Blind hiring and other practices that reduce employment decisions based on stereotypes.

It’s intimidating to confront the pervasiveness of gendered stereotypes. It’s not difficult, however, to create hiring processes that help circumvent our tendency to rely on stereotypes.

Blind hiring is perhaps the most popular diversity-minded hiring strategy. Here, personal information that may identify an individual’s gender, race, religion, age, and other factors are hidden until later in the hiring process.

The oft-cited origin of blind hiring came from an effort the Toronto Symphony Orchestra took to grow their female musician membership. After using a partition to obscure auditioning applicants from raters, their pool of female musicians grew over time from 5 percent female to 25 percent.

While popular and promising, blind hiring has yet to been proven to make long-term progress in preventing discriminatory hiring decisions.
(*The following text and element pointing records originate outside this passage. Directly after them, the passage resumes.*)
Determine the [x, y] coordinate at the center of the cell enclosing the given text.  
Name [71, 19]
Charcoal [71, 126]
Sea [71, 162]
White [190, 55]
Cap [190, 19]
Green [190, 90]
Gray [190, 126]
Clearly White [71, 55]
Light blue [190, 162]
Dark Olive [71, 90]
In addition to a lack of scientific consensus, critics have pointed out that blind hiring can’t prevent discrimination in later stages of the hiring process, when candidates interview on the phone or in-person.

Available research on the anti-discriminatory hiring practices points to a narrower set of solutions. An academic review of prior research in the area identified a number of methods to reduce the influence of bias in hiring.

Many of these solutions attempt to reduce bias by forcing candidate reviewers to consider relevant qualifications over gut impulses, the latter of which are often informed by the stereotypes in question. Researchers recommend using a candidate-selection process that prioritizes identifying suitable candidates over eliminating unsuitable candidates, finding it to reduce judgments based on stereotypes.

Prior to reviewing applications and resumes, reviewers should first establish the value of various qualifications—like years spent in a particular industry, educational background, and technical skills. Rating applicants by these values ensures a more even-handed read of their overall job suitability.

Anti-discrimination training was also recommended as a method of combating hiring bias for decision-makers, as was conducting structured—rather than unstructured—interviews.

Other evidence-based tips:

Diversity thought leaders also recommend a number of other less studied, but potentially beneficial efforts. Such efforts include demonstrating to applicants a commitment to diversity efforts, thought to be particularly impactful for female workers, and additionally addressing inclusion in the office by means of culture-wide changes.

As we try to assemble a workforce that neither looks nor sounds intimately familiar, challenging and circumventing pervasive stereotypes is increasingly necessary. While anti-discrimination practices may reveal unflattering shortcomings, they function like all tools, in extending our inherently limited reach.